The Climate’s Changing, So Should We
According to CAL FIRE, warmer spring and summer temperatures, reduced snowpack, and earlier spring snowmelt are creating longer and more severe dry seasons. In fact, the length of the fire season is estimated to have increased by as much as 75 days in many areas of the Sierra Nevada, the forested mountains that flank California’s eastern border. This stark reality means wildfires will continue to increase in numbers and severity across the west. In working to help state agencies and local communities to recover, Civix is continuing to put its extensive disaster recovery experience to work in new ways in California and throughout the region.
Breaking New Ground
Combining that experience with relationships developed from working with HUD and state agencies in California, Civix is helping to break new ground in programming DR funds, while working within the sometimes-narrow framework of HUD regulations. This is key to more effectively getting dollars where they need to be.
“We’re adapting CDBG-DR to fire recovery, incorporating lessons from the National Disaster Resilience Competition, disaster recovery, and mitigation,” said Civix Director Nathan Cataline. “The work we’re doing in California is looked upon as a national example of how to use CDBG-DR dollars for fire recovery.”

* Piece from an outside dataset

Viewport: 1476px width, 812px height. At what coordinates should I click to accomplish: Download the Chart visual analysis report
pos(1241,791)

“The National Disaster Resilience Competition revealed new ways to approach disaster recovery and mitigation, and it laid the groundwork for the federal, state, and local collaboration needed to address the scale of fire recovery and mitigation,” Cataline said.
Refocusing the Equity Lens
Key to the success of Civix’s wildfire work is ensuring equity is central to recovery and its beneficiaries.

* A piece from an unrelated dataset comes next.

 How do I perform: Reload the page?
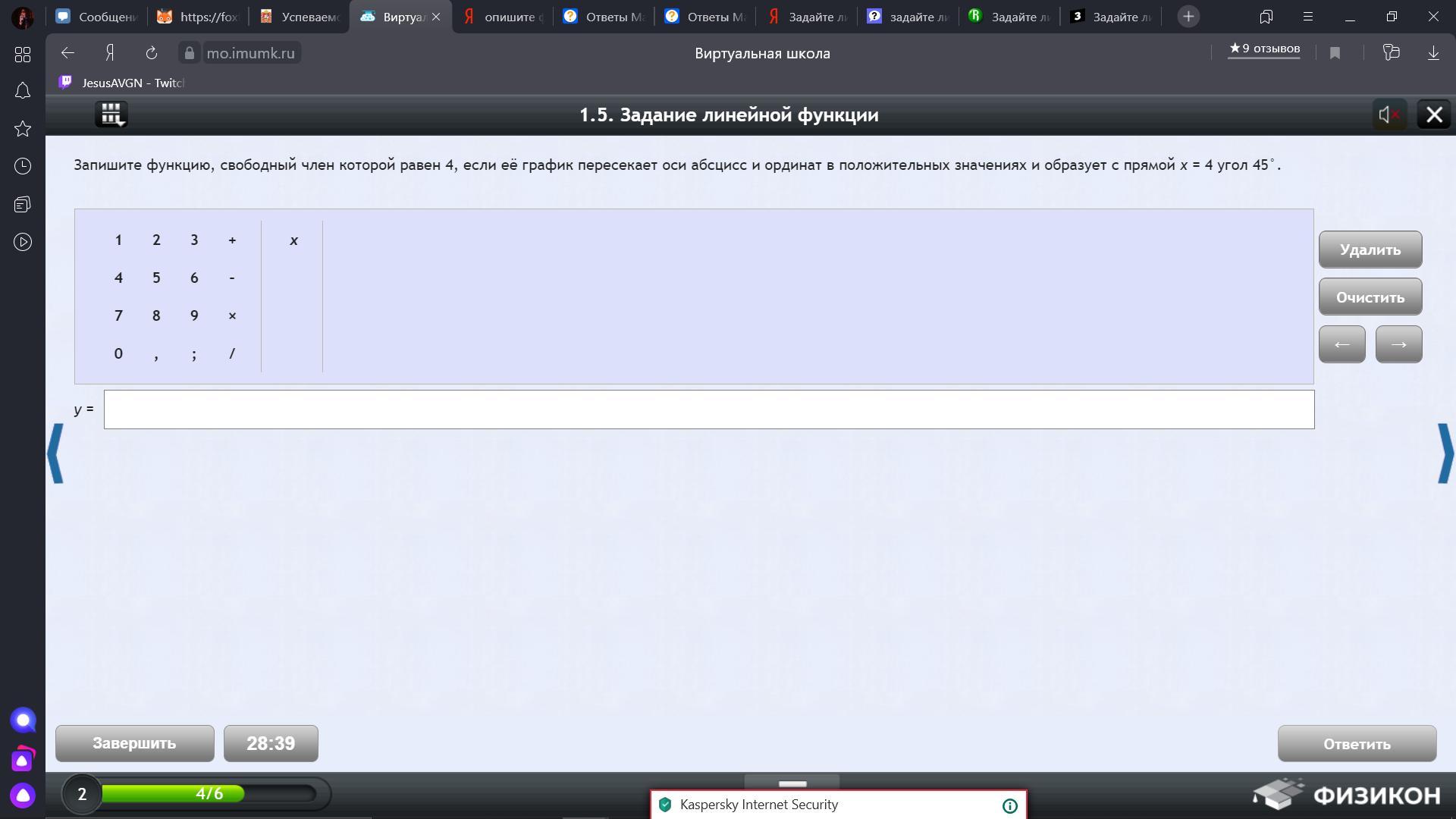pyautogui.click(x=152, y=53)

“The rural and semi-rural areas where we’ve had fires are places where you see large disparities in wealth and income,” said Colin Bailey, Civix Senior Project Manager. “To ensure we’re reaching the communities most in need, we’re using data to map concentrations of poverty versus wealth, making sure programs are language accessible and actively engaging people who are traditionally marginalized.”

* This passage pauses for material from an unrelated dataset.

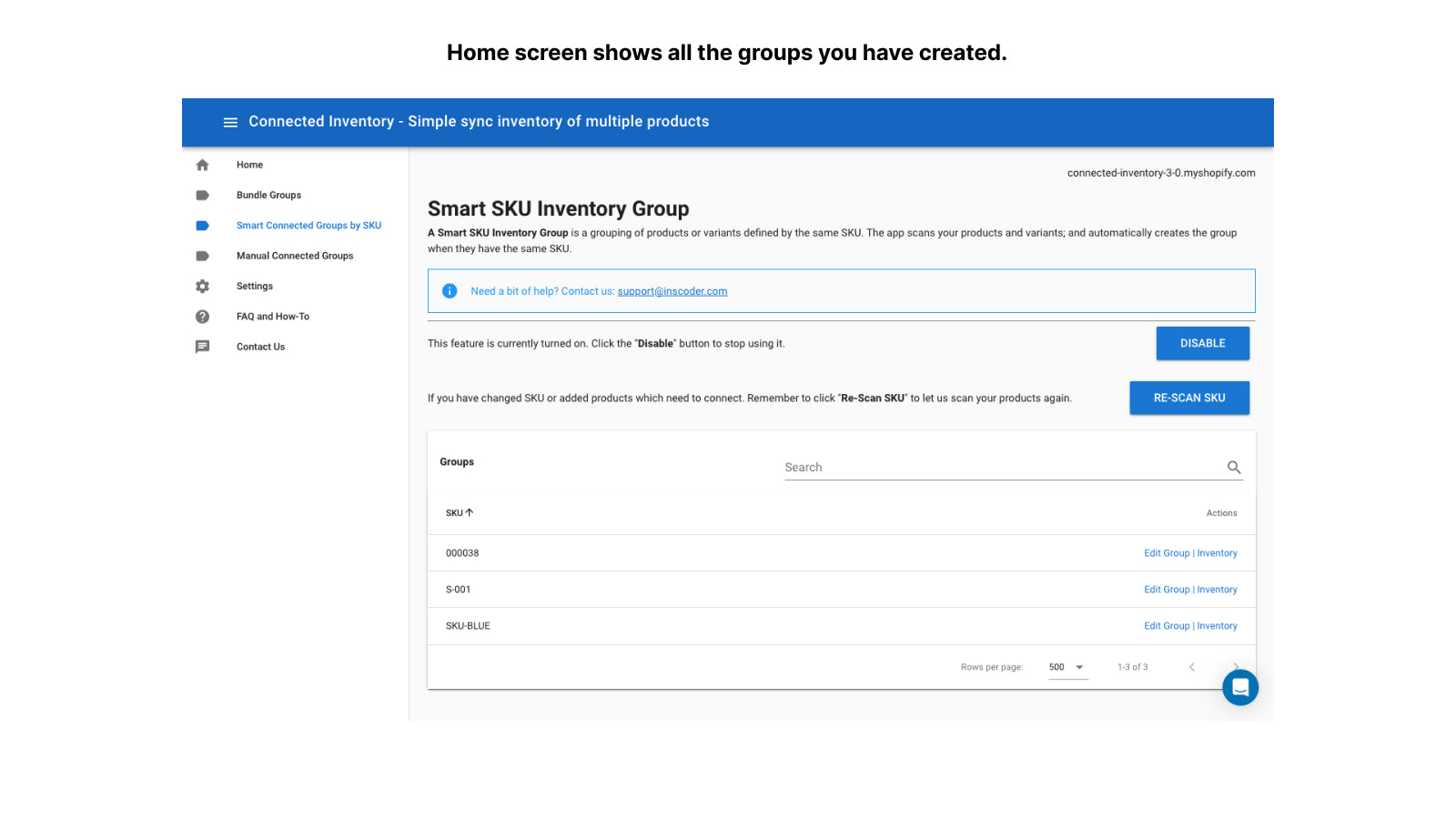Click the Home icon in the sidebar
1456x819 pixels.
(x=202, y=165)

“In California, we’re reviewing applications and reflecting on their equity profile relative to what you would expect – given the maps of where lower income people and other marginalized communities live,” Bailey continued. “We look to ensure the distribution of benefits and burdens are mapped in a way that does not raise flags. And if it does raise a flag, you identify the challenge and fashion solutions that advance program goals equitably.”
Bailey says those solutions are easier to identify and deploy when you view the entire process through an equity lens from beginning to end, including meeting HUD’s requirement that 70% of DR funds must benefit low- and moderate-income households.
Connections are Key
“Wildfires are different from other disasters,” says Bailey. “Instead of following previous models based on other events, we adapt those best practices to the unique needs of wildfire recovery using our experience, feedback from those directly impacted, and our relationships with other agencies to provide a complete solution.”
Civix created a team that has both national DR experience and local ties to the communities affected. Cataline and Bailey are California natives who bring their experience working in disaster recovery, along with deep experience working across California, into their wildfire recovery work. Their longstanding relationships with stakeholders and decades of recovery experience help get the funds where they will have the greatest impact.
“There’s a lot of mitigation work happening, and we’re educating our clients on how to leverage those existing programs, agencies, and funding,” says Cataline.
Civix has supported state and local governments recover from some of the largest disasters in recent history. Its team is a trusted technical assistance provider for HUD, assisting both new grantees and communities that have received disaster recovery funding before to create programs that comply with federal requirements and meet local recovery goals.